§ Your tasks
A) Reproduce, word for word, everything in the passage on reforming multidisciplinary team meetings from "MDT working is" down to "to patient care.".
B) Answer these questions using the passage on reforming multidisciplinary team meetings:
(i) What percentage of cellular pathologists believe current staffing levels are inadequate?
(ii) How often is the meeting described as the main vehicle of MDT working held?
(iii) Which college developed the briefing that the College has supported?

§ Exercise passage

The Royal College of Pathologists (RCPath) has collaborated with the Royal College of Radiologists and other Medical Royal Colleges and associations to call for reform of multidisciplinary team meetings.

Multidisciplinary team (MDT) working will be increasingly essential as cancer care becomes more complex. However, they need to be improved to effectively enable and empower clinicians to use them as spaces to rethink service design, drive quality improvement, and generate care plans for complex patient cases.

RC Path President Dr Bernie Croal commented: “Multidisciplinary team meetings (MDTM) are crucial but need a radical overhaul. Given the workforce shortages the profession is facing, with 80% of cellular pathologists believing current staffing levels are inadequate to meet growing clinical demand and ensure long-term sustainability of their services, reform is essential to make services more efficient and ensure their focus optimises patient care.”

There is broad buy-in across the cancer care community for such reform and the College has lent its support to a briefing developed by the Royal College of Radiologists in collaboration with the Royal College of Physicians, Royal College of Nursing, and Association of Cancer Physicians, to strongly recommend that the National Cancer Plan commit to reform multidisciplinary team meetings.

Read the multi-society proposals for reforming MDTMs by clicking here.

MDT working is a cornerstone of cancer care, with the weekly meeting its main vehicle. This way of working should enable collaborative, patient centred decision-making as well as a focus on quality improvement, audit and research. But current practice isn’t living up to that promise. Increasingly overloaded meetings are resulting in rushed discussions of variable quality, a heavy time burden for clinicians and even delays to patient care.

§ Record set
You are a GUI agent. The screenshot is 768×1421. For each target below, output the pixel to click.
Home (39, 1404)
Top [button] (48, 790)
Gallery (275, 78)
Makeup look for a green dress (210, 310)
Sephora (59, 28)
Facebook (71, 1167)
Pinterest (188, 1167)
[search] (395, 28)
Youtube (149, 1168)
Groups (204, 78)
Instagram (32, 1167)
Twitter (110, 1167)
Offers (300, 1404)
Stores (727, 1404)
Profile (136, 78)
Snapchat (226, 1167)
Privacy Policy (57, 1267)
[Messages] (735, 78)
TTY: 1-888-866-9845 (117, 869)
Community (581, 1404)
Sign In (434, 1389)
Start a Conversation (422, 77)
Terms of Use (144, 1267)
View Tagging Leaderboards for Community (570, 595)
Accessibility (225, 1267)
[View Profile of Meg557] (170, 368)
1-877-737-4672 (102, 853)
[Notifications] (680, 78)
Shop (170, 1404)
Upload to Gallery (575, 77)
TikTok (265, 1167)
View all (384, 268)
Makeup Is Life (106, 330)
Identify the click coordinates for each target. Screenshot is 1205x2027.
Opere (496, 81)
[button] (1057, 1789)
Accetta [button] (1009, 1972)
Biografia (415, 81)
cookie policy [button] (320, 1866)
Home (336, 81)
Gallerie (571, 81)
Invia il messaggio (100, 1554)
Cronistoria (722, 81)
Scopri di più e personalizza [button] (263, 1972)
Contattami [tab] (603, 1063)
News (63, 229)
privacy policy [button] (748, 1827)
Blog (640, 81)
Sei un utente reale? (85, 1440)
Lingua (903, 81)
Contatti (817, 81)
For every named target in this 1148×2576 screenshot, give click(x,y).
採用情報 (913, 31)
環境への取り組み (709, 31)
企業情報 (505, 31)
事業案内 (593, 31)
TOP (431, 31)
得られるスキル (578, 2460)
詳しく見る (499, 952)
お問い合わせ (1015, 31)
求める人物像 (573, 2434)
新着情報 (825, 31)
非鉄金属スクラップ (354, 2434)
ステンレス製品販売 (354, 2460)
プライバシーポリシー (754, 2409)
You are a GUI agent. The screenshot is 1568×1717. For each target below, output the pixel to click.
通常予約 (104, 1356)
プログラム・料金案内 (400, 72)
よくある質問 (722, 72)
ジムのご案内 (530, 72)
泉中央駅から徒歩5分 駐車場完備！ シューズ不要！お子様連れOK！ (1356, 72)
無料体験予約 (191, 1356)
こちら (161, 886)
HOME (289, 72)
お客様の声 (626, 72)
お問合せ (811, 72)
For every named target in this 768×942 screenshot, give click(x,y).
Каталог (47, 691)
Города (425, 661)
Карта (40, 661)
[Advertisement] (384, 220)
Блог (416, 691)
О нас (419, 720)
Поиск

§ Answers per task
A)
MDT working is a cornerstone of cancer care, with the weekly meeting its main vehicle. This way of working should enable collaborative, patient centred decision-making as well as a focus on quality improvement, audit and research. But current practice isn’t living up to that promise. Increasingly overloaded meetings are resulting in rushed discussions of variable quality, a heavy time burden for clinicians and even delays to patient care.

B)
(i) 80%
(ii) Weekly
(iii) The Royal College of Radiologists